▽

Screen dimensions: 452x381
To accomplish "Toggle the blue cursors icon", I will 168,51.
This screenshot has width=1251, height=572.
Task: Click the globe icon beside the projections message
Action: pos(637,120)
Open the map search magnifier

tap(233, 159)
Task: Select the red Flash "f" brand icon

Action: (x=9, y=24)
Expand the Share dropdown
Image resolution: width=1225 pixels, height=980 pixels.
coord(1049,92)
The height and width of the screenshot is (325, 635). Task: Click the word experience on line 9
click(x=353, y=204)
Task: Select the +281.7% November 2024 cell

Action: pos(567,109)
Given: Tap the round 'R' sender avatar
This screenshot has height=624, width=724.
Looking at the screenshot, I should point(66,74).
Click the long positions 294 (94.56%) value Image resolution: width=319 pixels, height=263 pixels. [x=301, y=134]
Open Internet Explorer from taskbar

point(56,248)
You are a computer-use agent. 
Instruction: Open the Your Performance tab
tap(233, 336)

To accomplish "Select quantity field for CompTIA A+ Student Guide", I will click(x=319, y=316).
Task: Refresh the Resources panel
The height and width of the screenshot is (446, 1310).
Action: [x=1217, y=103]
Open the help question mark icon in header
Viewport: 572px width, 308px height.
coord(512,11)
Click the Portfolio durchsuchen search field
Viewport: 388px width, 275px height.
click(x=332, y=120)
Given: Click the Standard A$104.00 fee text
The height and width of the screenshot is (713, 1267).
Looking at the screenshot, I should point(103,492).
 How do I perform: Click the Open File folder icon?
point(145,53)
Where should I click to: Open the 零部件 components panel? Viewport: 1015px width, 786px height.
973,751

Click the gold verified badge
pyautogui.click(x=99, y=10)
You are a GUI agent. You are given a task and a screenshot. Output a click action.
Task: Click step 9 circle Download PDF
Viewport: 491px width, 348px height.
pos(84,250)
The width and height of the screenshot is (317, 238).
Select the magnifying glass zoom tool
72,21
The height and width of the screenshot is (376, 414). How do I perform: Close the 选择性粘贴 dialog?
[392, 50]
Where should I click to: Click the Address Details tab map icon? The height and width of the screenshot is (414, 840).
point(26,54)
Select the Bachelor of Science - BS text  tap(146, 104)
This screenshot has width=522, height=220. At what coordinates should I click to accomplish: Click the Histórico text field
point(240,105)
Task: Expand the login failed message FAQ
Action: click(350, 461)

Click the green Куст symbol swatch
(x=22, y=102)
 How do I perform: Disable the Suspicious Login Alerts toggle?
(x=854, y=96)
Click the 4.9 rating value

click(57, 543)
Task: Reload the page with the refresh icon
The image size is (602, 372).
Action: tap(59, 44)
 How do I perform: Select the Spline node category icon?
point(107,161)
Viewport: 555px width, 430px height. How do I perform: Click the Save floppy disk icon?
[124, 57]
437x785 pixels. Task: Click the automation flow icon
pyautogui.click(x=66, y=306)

△

→ **Directions for this task**: Using the listing above, return exactly, and only, the lines from the one that contains "How do I perform: Click the Open" through its last line, both included.

→ **Problem solution**:
 How do I perform: Click the Open File folder icon?
point(145,53)
Where should I click to: Open the 零部件 components panel? Viewport: 1015px width, 786px height.
973,751

Click the gold verified badge
pyautogui.click(x=99, y=10)
You are a GUI agent. You are given a task and a screenshot. Output a click action.
Task: Click step 9 circle Download PDF
Viewport: 491px width, 348px height.
pos(84,250)
The width and height of the screenshot is (317, 238).
Select the magnifying glass zoom tool
72,21
The height and width of the screenshot is (376, 414). How do I perform: Close the 选择性粘贴 dialog?
[392, 50]
Where should I click to: Click the Address Details tab map icon? The height and width of the screenshot is (414, 840).
point(26,54)
Select the Bachelor of Science - BS text  tap(146, 104)
This screenshot has width=522, height=220. At what coordinates should I click to accomplish: Click the Histórico text field
point(240,105)
Task: Expand the login failed message FAQ
Action: click(350, 461)

Click the green Куст symbol swatch
(x=22, y=102)
 How do I perform: Disable the Suspicious Login Alerts toggle?
(x=854, y=96)
Click the 4.9 rating value

click(57, 543)
Task: Reload the page with the refresh icon
The image size is (602, 372).
Action: tap(59, 44)
 How do I perform: Select the Spline node category icon?
point(107,161)
Viewport: 555px width, 430px height. How do I perform: Click the Save floppy disk icon?
[124, 57]
437x785 pixels. Task: Click the automation flow icon
pyautogui.click(x=66, y=306)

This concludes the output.